The CommsChampion Tools package provides the following plugins that can be used with any application:
- null_socket - NULL socket, that doesn't produce any incoming data and discards any outgoing data.
- echo_socket - Echo socket, all the data being sent is immediately reported as an incoming data.
- serial_socket - Low level socket that sends and receives data over serial (RS-232) I/O link.
- tcp_client_socket - Client TCP/IP socket, that connects to remote server, sends and receives data over TCP/IP network link.
- tcp_server_socket - Server TCP/IP socket, waits for and accepts all connections from TCP/IP clients, sends and receives data to/from them.
- tcp_proxy_socket - Proxy server TCP/IP socket, combines Server and Client side of TCP/IP connection, can be used to monitor traffic of the messages between remote a client and a server.
- udp_socket - Generic (client/server) UDP/IP socket.
- raw_data_protocol - Protocol definition that defines only a single message type with one field of unlimited length data. It can be used to review the raw data being received from I/O socket.
Demo is a simple binary protocol which is implemented using the COMMS Library. The protocol definition classes are also extended to implement the protocol plugin for the CommsChampion application. The plugin is used for testing and demonstration purposes.
The demo protocol as well as Other Available Protocols may serve as reference on how to implement any other custom binary protocol.
Other Available Protocols
The COMMS Library just provides an infrastructure for implementation of various communication protocols and the CommsChampion tools just provide consistent environment to be able to analyse and debug communication protocols, that were developed using the COMMS Library.
There is comms_all_protocols project that serves as a bundle to compile all the communication protocols, that where developed using the COMMS Library, and relevant plugins for CommsChampion tools, all at once. The README file of this project contains the updated list of all the protocols that have been implemented and can be used as reference.
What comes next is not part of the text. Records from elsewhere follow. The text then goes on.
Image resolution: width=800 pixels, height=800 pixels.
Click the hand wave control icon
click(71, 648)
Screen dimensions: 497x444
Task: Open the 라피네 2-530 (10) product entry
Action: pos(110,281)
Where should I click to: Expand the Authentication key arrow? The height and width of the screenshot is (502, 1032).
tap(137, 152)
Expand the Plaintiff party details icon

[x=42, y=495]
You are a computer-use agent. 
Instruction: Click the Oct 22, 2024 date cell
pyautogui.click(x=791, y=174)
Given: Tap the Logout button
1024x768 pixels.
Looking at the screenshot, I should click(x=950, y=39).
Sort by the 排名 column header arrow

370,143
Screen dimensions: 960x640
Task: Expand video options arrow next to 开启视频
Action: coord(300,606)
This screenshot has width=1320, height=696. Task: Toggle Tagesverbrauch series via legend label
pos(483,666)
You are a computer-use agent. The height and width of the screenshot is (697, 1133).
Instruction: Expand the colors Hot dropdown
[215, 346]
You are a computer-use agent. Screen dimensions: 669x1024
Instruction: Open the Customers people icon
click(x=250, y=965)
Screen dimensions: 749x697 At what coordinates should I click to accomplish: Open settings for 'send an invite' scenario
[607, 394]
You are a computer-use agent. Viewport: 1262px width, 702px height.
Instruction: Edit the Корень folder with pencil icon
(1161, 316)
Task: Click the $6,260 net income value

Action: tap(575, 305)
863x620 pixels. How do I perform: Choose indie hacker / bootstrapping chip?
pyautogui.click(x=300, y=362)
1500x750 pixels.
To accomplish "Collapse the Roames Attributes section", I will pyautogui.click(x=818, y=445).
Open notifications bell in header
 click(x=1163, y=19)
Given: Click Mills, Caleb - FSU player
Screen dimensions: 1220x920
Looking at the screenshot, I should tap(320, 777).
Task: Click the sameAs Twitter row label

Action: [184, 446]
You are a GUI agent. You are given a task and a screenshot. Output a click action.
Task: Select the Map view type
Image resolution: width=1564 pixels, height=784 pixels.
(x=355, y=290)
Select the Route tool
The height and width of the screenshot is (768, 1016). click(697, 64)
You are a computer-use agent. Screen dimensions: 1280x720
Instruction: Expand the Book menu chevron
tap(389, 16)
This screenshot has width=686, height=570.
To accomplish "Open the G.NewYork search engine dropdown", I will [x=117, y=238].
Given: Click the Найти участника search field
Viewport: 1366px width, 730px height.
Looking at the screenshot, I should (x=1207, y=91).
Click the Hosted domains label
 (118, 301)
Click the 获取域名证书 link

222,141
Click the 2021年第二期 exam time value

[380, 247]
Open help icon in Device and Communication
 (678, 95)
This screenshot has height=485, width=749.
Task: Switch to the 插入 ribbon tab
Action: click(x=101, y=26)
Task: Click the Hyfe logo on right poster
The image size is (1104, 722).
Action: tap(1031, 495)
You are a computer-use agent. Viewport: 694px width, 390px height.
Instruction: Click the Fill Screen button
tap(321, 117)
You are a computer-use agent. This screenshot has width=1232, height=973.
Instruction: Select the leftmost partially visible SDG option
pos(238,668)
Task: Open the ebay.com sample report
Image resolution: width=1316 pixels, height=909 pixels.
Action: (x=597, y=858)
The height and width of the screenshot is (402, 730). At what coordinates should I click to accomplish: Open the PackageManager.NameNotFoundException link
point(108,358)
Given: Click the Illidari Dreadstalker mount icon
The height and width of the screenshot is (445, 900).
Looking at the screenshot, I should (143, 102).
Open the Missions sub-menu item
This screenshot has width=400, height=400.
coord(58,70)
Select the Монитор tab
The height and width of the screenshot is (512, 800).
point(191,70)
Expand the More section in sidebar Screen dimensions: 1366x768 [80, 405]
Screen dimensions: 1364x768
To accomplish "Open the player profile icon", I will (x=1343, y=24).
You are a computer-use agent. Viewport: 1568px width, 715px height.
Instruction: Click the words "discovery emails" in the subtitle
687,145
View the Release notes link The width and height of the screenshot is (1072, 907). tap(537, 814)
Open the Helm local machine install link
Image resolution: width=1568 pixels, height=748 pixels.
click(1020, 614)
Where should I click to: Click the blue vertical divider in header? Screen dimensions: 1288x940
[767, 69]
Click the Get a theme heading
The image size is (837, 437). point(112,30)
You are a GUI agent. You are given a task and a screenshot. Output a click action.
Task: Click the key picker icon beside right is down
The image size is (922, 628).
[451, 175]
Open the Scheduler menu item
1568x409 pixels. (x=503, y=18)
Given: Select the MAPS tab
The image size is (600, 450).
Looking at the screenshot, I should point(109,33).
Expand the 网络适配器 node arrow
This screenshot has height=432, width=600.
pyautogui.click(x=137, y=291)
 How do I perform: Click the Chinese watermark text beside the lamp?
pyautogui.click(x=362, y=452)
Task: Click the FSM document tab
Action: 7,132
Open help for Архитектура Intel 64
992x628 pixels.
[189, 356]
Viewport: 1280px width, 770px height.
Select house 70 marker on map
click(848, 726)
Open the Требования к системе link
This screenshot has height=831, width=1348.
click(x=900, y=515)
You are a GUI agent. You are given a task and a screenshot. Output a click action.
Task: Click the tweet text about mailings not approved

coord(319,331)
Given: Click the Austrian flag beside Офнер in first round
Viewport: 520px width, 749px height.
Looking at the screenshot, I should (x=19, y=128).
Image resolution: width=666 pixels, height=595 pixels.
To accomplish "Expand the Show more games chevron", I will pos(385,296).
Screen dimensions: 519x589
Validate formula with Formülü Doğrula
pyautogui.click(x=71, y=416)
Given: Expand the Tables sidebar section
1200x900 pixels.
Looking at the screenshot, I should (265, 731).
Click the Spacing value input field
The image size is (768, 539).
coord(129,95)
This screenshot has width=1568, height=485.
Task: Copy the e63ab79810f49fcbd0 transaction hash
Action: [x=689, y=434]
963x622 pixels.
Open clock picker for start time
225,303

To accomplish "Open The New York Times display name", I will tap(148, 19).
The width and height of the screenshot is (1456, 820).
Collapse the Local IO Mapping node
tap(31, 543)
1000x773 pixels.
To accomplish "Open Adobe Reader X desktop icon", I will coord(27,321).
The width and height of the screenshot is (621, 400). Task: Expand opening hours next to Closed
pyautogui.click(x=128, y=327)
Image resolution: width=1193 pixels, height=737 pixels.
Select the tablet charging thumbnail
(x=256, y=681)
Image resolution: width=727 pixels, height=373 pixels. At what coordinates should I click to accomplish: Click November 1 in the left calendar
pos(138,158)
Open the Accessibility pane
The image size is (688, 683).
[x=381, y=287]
Developing Custom Socket/Filter/Protocol Plugin
The full tutorial as well as API documentation can be downloaded as doc_commschampion.zip archive from from release artefacts.
How to Build
Detailed instructions on how to build and install all the components can be found in BUILD.md file.
How to Use COMMS Library
As was mentioned earlier, the COMMS library is a headers only one, just have /path/to/comms_champion/install/dir/include directory among your include paths and use the following statement in your sources:
Nothing else is required.
Instructions on how to include the COMMS library in other CMake projects can be found in How to Use CommsChampion in CMake Projects wiki page.
How to Run CommsChampion Tools applications
On Windows platforms try to run the *.exe binary (cc_view.exe or cc_dump.exe), which resides in install/bin subdirectory. If the execution fails due to missing Qt5 dlls, either set your %PATH% variable accordingly or try to execute generated .bat files (cc_view.bat or cc_dump.bat) residing in the same directory.
On Linux platforms use the appropriate shell script (cc_view.sh or cc_dump.sh), which also resides in install/bin subdirectory.
Please note that available plugins must reside in the ../lib/CommsChampion/plugin subdirectory relative to the location of the binaries.
The tools support multiple command line options, please use "-h" or "--help" for the full list.
$> ./install/bin/cc_view.sh -h
$> ./install/bin/cc_dump.sh -h
This repository will follow the Successful Git Branching Model.
The master branch will always point to the latest release, the development is performed on develop branch. As the result it is safe to just clone the sources of this repository and use it without any extra manipulations of looking for the latest stable version among the tags and checking it out.